**Exercise inputs:**
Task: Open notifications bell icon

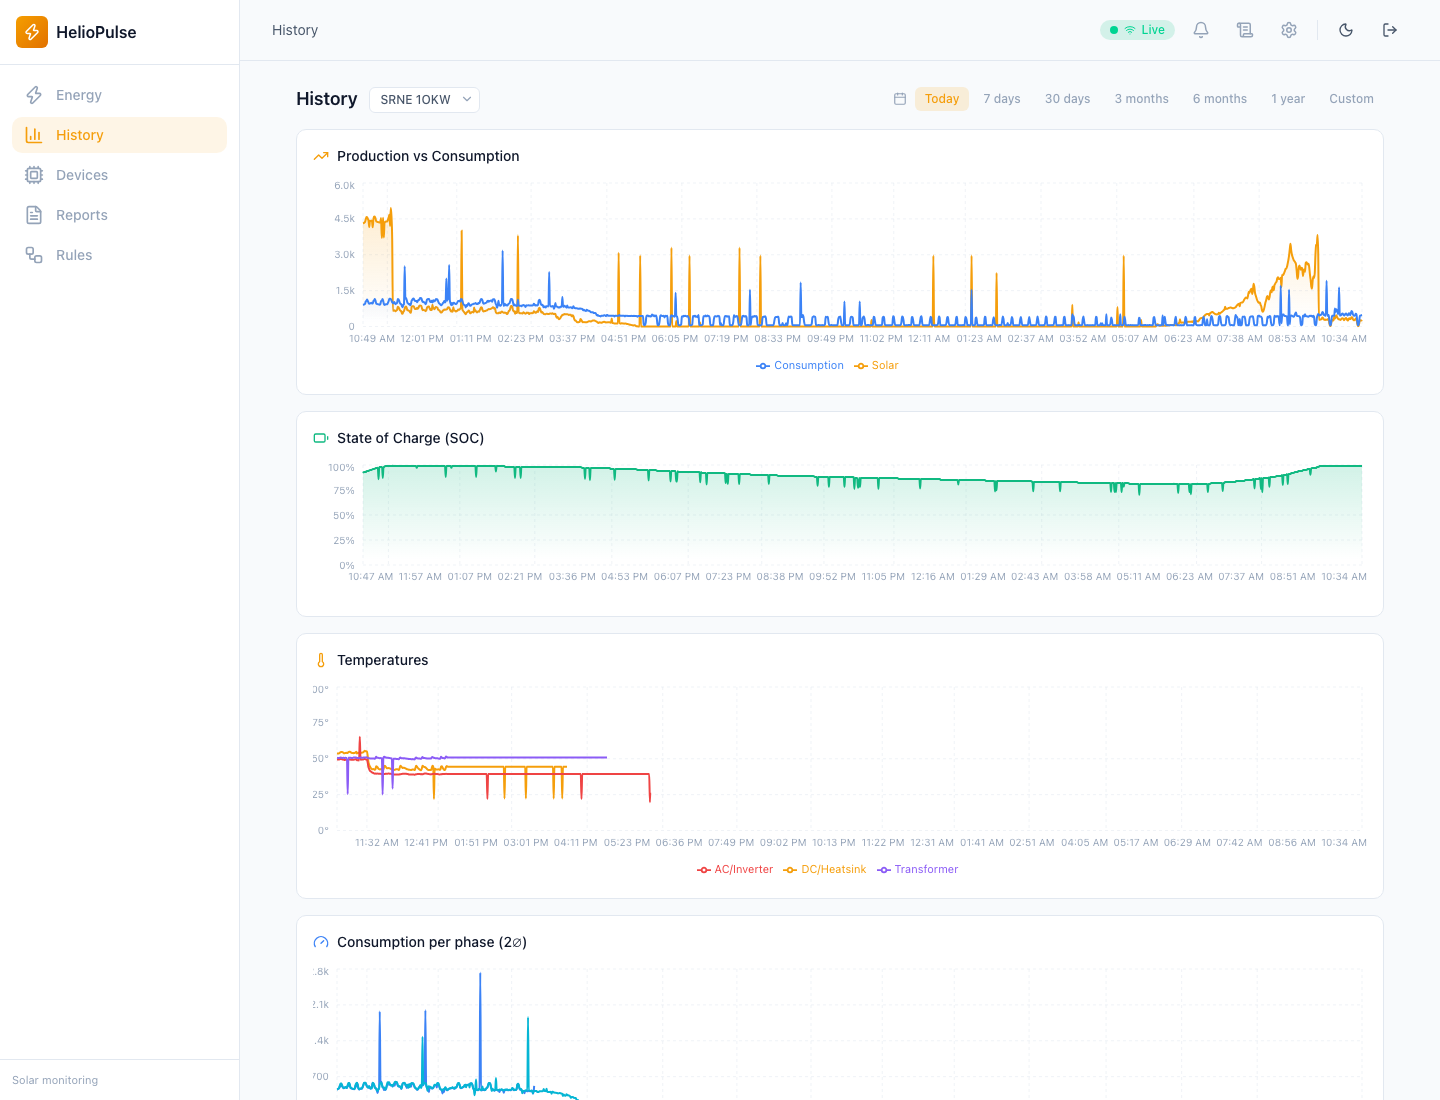Action: point(1201,30)
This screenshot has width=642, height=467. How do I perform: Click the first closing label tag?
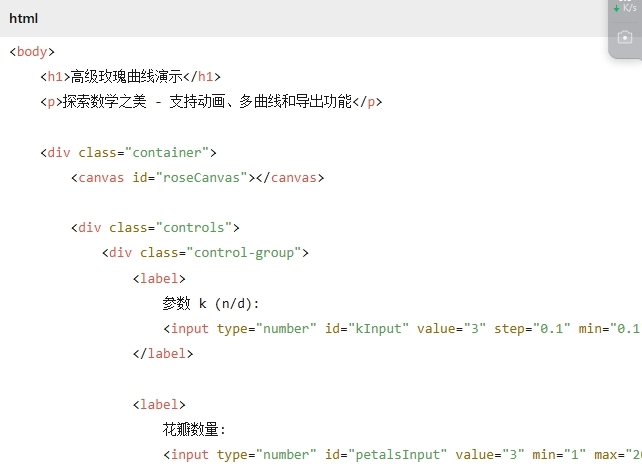click(163, 354)

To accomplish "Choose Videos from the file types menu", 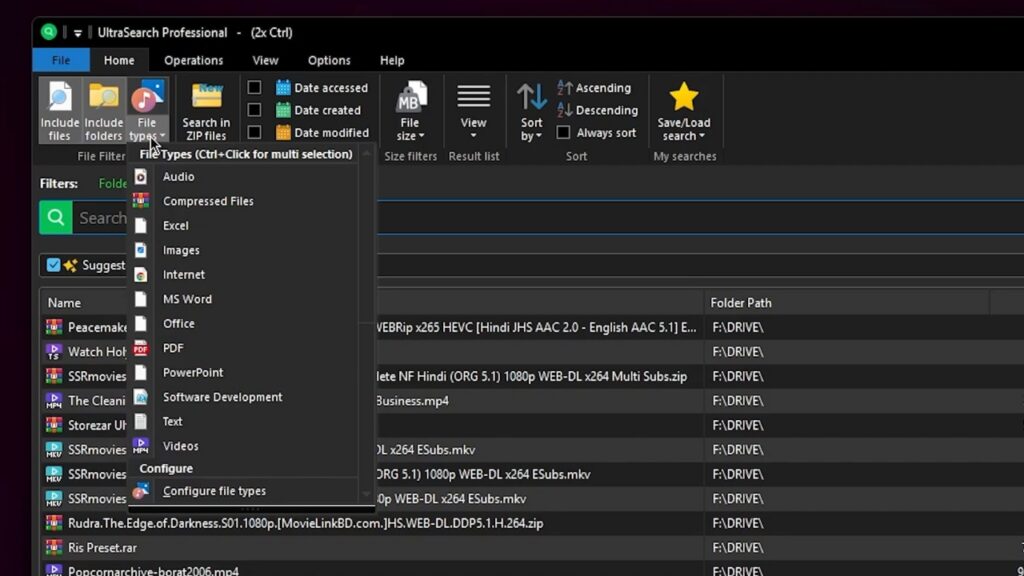I will (181, 446).
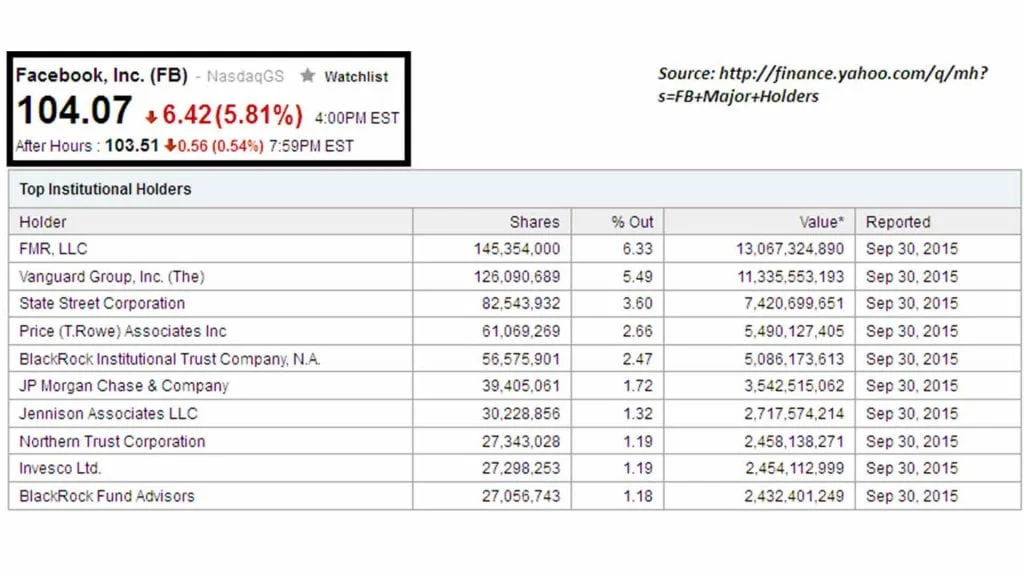Click the % Out column header
1024x576 pixels.
(632, 222)
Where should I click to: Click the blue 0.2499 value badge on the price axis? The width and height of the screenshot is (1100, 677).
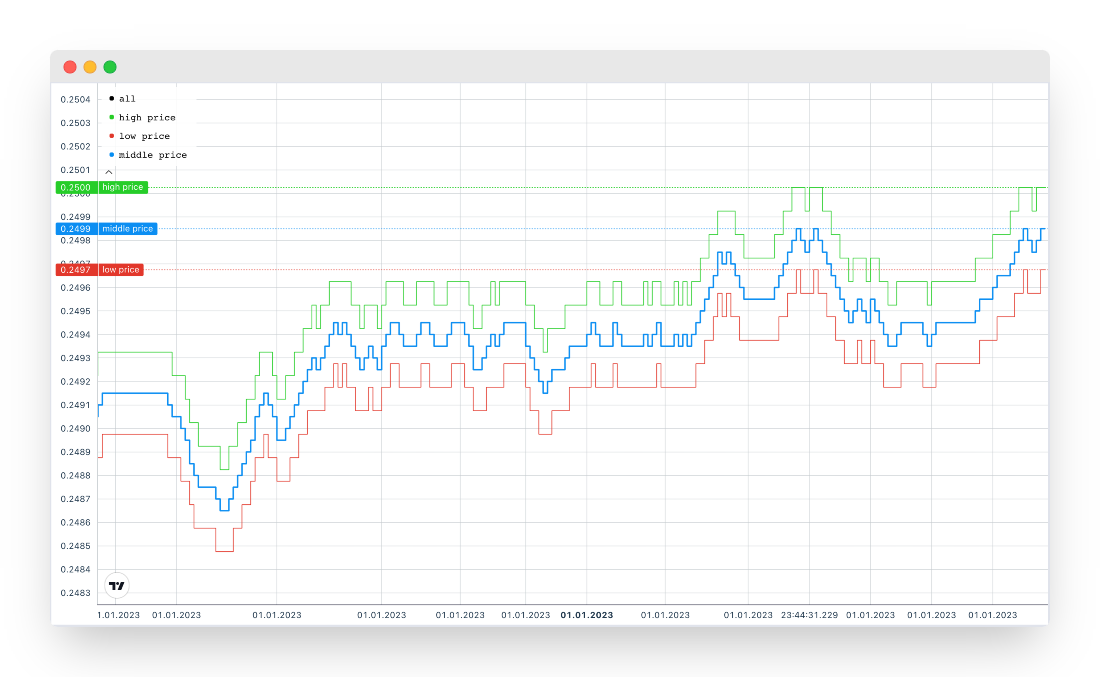[76, 229]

**Problem requirements:** Beginning with the line that contains "Where should I" and ending with the final line of the entries, every line must be copied exactly; the pictures must not.

**The answer:**
Where should I click to: Click the blue 0.2499 value badge on the price axis? The width and height of the screenshot is (1100, 677).
[76, 229]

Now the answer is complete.